Please give the records below again in full, exactly, with the images left out.

-=-=-

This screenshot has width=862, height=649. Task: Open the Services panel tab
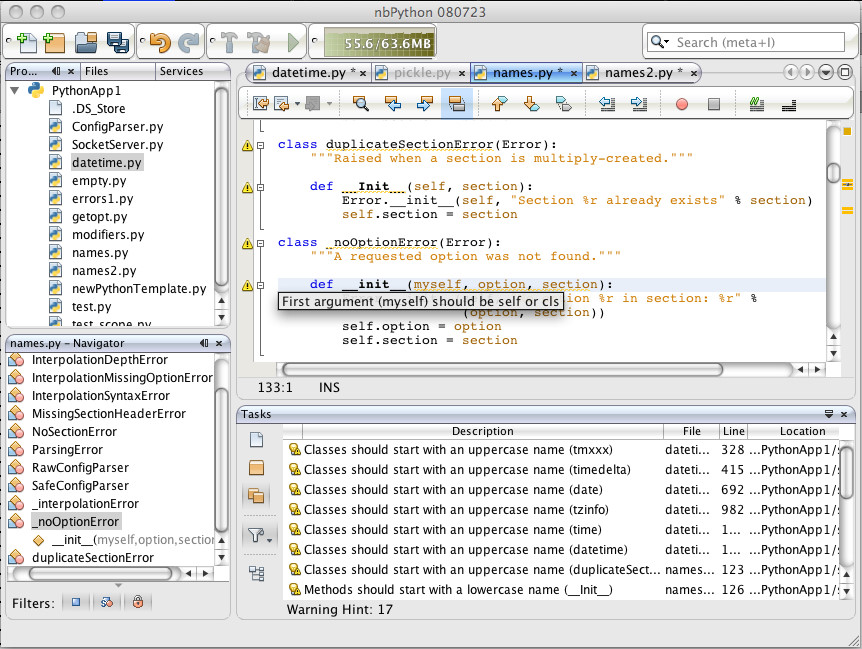click(x=181, y=71)
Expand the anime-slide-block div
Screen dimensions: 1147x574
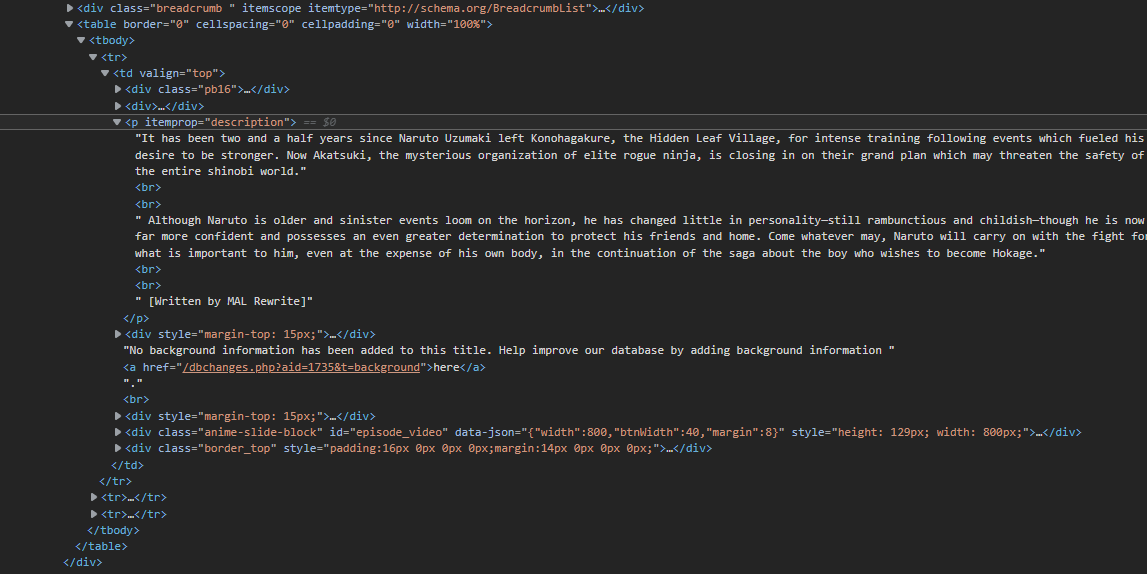[x=118, y=432]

-=-=-

Problem solution:
This screenshot has width=862, height=649. Task: Open the Services panel tab
click(x=181, y=71)
Expand the anime-slide-block div
Screen dimensions: 1147x574
[x=118, y=432]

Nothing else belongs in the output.